The single GPC (graphics processing cluster) uses a fairly modest 128-bit memory interface utilizing 1GB of GDDR5 memory.
The clock speeds on the GeForce GTS 450 run at 783 MHz for the core, 1566 MHz for the shaders and 900 MHz for the memory. Those are pretty modest speeds but as it turns out those reference clocks are almost useless for this release. Every single partner I talked to going up to this GPU launch said they had reference AND overclocked cards ready, some reaching as high as 930 MHz core speed – that is an 18% increase over what NVIDIA is setting.

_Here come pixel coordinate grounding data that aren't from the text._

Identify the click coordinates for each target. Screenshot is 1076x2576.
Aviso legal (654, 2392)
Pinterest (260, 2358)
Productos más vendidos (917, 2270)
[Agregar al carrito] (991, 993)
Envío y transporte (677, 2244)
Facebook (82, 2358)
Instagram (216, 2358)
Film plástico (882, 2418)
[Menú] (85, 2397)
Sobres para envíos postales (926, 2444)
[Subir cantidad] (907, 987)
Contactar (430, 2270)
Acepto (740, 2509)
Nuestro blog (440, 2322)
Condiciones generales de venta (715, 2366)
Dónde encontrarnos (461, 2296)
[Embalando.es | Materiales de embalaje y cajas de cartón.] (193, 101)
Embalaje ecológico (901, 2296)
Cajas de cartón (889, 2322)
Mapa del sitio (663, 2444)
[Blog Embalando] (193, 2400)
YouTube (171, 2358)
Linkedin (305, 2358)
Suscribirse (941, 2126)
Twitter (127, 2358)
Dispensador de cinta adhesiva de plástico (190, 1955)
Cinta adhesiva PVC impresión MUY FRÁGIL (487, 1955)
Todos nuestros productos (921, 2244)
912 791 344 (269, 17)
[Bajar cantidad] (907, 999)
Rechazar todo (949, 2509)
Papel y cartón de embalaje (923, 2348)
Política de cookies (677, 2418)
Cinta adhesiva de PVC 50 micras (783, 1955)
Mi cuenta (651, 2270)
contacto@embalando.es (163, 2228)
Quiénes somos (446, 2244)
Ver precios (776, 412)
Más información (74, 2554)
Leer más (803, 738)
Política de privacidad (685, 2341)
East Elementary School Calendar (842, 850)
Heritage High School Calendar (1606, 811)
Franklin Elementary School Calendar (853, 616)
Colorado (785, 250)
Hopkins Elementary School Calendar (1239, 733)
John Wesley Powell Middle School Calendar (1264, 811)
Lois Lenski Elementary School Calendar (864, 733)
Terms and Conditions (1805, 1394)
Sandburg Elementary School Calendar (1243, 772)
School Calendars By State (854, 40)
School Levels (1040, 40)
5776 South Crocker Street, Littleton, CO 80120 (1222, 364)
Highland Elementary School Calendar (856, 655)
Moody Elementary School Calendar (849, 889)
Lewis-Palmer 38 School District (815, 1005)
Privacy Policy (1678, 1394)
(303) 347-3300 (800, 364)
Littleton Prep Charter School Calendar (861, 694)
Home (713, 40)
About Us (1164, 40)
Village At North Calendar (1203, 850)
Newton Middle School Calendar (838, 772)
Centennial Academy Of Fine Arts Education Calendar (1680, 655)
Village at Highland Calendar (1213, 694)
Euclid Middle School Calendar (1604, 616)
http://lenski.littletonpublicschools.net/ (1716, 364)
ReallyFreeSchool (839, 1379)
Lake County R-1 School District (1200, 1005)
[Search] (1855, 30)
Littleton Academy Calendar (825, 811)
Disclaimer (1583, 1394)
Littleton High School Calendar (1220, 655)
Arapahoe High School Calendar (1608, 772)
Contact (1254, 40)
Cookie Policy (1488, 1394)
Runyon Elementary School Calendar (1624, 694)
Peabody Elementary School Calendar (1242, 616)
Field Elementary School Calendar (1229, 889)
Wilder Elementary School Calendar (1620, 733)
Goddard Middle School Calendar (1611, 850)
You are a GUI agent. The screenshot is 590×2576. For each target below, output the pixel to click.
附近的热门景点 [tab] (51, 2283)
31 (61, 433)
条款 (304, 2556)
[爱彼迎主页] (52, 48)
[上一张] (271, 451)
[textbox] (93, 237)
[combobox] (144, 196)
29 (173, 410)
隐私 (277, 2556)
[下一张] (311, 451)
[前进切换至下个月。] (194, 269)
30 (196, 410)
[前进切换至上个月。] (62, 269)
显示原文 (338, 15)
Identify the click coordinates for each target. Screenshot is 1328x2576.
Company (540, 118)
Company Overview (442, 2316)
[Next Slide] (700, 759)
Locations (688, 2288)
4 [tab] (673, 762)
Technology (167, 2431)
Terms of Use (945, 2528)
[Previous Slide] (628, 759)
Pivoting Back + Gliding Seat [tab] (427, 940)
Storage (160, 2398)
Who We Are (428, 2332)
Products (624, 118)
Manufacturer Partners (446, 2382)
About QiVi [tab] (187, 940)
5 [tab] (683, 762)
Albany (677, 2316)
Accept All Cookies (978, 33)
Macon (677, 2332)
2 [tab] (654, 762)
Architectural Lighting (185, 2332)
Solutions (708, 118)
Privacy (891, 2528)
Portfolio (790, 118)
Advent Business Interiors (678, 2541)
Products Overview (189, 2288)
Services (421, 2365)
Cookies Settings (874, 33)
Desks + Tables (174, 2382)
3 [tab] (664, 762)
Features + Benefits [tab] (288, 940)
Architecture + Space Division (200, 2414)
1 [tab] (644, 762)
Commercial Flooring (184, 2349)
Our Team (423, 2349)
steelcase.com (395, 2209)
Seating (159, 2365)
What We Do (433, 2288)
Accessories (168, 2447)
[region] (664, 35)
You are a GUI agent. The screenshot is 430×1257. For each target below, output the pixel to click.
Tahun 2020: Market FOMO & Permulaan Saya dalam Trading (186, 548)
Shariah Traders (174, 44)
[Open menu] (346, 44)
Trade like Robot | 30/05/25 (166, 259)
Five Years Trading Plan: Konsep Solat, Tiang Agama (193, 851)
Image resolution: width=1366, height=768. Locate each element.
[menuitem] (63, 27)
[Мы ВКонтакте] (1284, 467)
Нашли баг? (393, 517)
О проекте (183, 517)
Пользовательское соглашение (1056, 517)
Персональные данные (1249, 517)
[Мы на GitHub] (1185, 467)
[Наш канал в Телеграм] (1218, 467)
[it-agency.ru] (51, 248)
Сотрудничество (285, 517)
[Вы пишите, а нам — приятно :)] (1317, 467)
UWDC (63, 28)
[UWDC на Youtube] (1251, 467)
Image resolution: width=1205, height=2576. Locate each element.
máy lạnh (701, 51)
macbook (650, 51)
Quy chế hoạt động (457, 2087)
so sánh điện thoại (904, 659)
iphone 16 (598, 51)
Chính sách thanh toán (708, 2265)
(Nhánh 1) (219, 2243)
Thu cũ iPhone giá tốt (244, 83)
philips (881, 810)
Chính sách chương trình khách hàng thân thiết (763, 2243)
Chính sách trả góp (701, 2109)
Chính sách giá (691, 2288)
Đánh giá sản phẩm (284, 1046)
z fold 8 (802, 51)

If so many, if not all, of the GF106 GPUs TSMC can pump out for NVIDIA are capable of 850+ MHz, one has to wonder why NVIDIA would set the reference speeds so low to begin with? The likely answer is that NVIDIA wanted to be able to sell a card that would perform nearly identically to the competition at this price point (HD 5770) while allowing card partners to sell slightly higher priced models that can perform beyond it.
NVIDIA still won’t allow us to use more than two of these cards in SLI (just as with the GTX 460) though as you will see later on the dual-card SLI performance scaling is pretty sweet and makes a set of them (at $260) a very compelling option next to a single GTX 470 (~$290).
The GF106 is also the first Fermi GPU to be released without a heat spreader so that we can finally see the size of the die up close and in person. The GF104 (bottom of this page) is much larger but without seeing the chip itself it is hard to see compare them reliably.